The theory is that this rule is true throughout the organization, and so it
should not reside buried in the code of any specific application. Rather,
it should be in some central place and be called by any application that
needs to deal with discounts. So, an Accounts Receivable application and a
Sales Order application, for example, might both use this same business
rule.
So, business logic gets conceptually put in a "business tier" that all
applications share. The idea is to prevent constantly re-inventing the
wheel.
Two-tier apps are also known as client-server apps. They typically consist
of a data tier -- a back end database or a local database engine accessing
shared data on a server -- and the application itself, where everything else
lives.
Three-tier apps attempt to divorce the business logic from the application
and put it in a 3rd, business tier or layer. This might take the form of a
shared DLL used by many apps, or in a more pure form, it might consist of a
server application running in its own process space that responds to remote
calls from any other process. Typically the application talks to the
business layer, and the business layer passes requests to and from the data
layer (the database). Applications thus are written to the API of the
business layer, and only the business layer knows how to talk to the
back-end.
The other reason for adding more tiers is flexibility. If you uncouple
applications from the database itself, then it's easier to swap in different
back-ends, it's easier to support new versions of the back end, etc. The
application just keeps talking to the business layer and doesn't care.
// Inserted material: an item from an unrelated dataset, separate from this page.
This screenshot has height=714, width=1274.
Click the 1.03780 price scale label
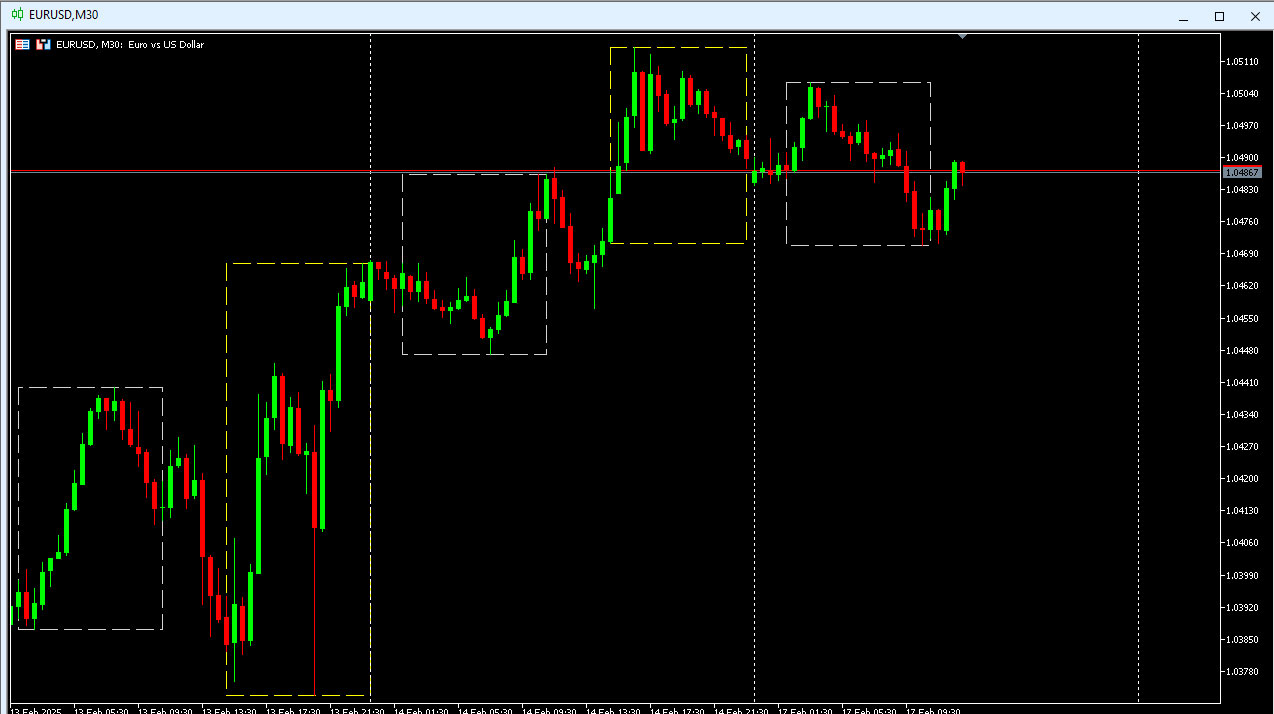point(1243,671)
One can have more than three tiers. For example it's fairly common to split
the business tier further into a business and a data access tier. Now you
have:
1) A specific back-end database
2) A data access layer that talks to that database and exposes a standard
API for accessing data
3) A business rules layer that talks to the data access layer
4) The presentation layer -- the UI itself, which talks to the business
rules layer.
Now you have decoupled even more and made it even easier to swap or scale up
different technologies.
Although 4-tier designs are very popular at this time, there are many ways
to design application layers, and so the general idea of splitting code into
layers has just been lumped under the term "n-tier" or "multi-tier" designs.
The downside of multi-layer designs is complexity. Obviously, it takes more
up-front effort (and, frankly, experience) to design a good n-tier
architecture and it's more of an enterprise-level undertaking. Over the
long haul it should pay off, but it is not as simple as just cranking out a
tightly-integrated application.
Another problem is that n-tier architecture is not a perfect metaphor.
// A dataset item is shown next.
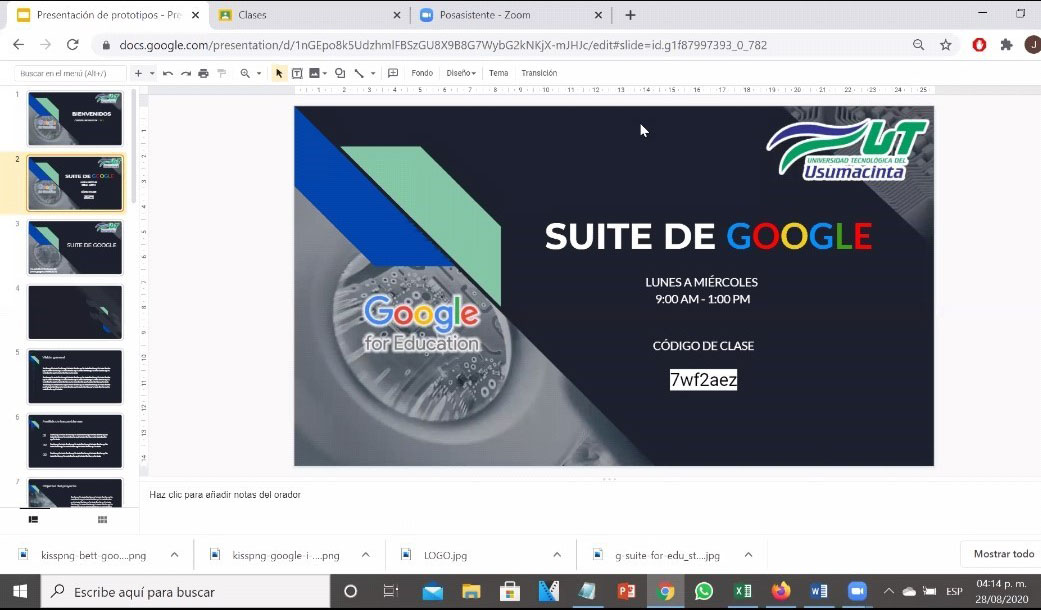The image size is (1041, 610).
Task: Activate the Select cursor tool
Action: click(x=279, y=73)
There are places where it becomes unclear or impractical to maintain a sharp
division of labor between layers, or where you cannot completely do so. For
example, users expect immediate feedback in the UI if they enter something
incorrectly. A WinForms app would have the luxury of calling the business
layer in real-time to validate a field, but an ASP.NET app has the
fundamental problem that it is VERY disconnected from the server where the
central business layer would live.
So in an ASP.NET app you are forced to replicate a lot of business rules in
client-side JavaScript, and/or introduce a lot of extra post-back traffic
and page reloads in order to validate on the server.
The problem doesn't end there; for example, database stored procedures,
triggers, defaults and rules are often used both as a final data integrity
safety net and as a place to move some data manipulation and querying so
that it can run much faster by avoiding database server round-trips. Often,
such database server code replicates or even supplants logic in one or more
of the other layers.
N-Tier architecture is often touted as a silver bullet, like OO programming.
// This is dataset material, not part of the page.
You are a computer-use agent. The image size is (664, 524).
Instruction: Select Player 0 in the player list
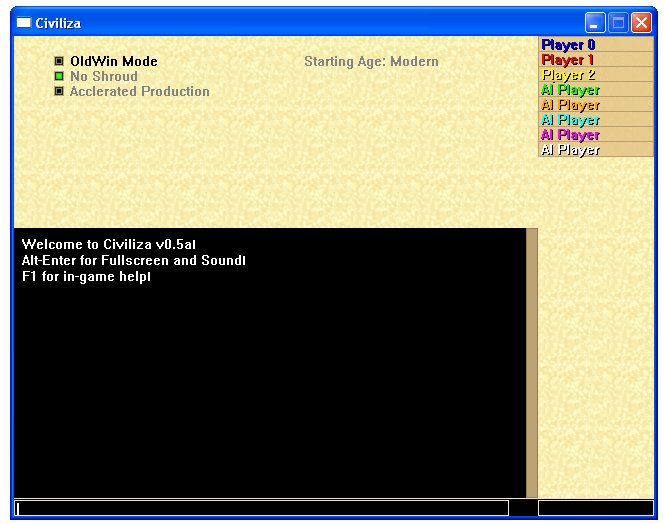pos(595,45)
As Fred Brooks said many years ago, "There Is No Silver Bullet". However,
recognizing the need to centralize logic and improve code reuse as much as
is practicable is a generally Good Thing. If you are building software for
a company and want to take the long-range view, it's the way to go -- but it
will in the short run slow down and complicate your design, and maybe your
implementation at times as well.
Now ... a final note about removing data validation from the GUI. You don't
really remove it, you just don't (if possible) put the code that implements
it in the GUI. You make a call to some external process or library.
Otherwise it works the same. So as I pointed out above, it's actually
relatively EASY to divorce the code from the presentation layer in the case
of a WinForms app. Web apps are the *real* problem because of the
disconnected model of the web.
--Bob
"Patrick" <ne*******@devzoo.com> wrote in message
news:eD**************@TK2MSFTNGP11.phx.gbl...
I'm writing a winforms database application in C#. I've come across a lot
of stuff lately about "N-Tier" architecture.
Can anyone give me a simple explanation of N-Tier? The descriptions that
I've found online are chock full of lingo that I simply don't know. I need
the "N-Tier" for Dummies description. Talk to me like I'm in kindergarten.
Of course, I'm particularly interested in how N-Tier relates to creating a
winforms database application in C#.
As far as I understand "tiers", it appears that I'm currently using a
2-tier architecture. What is N-Tier, and why is that more desirable? What is
"business logic"? Is that where you do your data validation?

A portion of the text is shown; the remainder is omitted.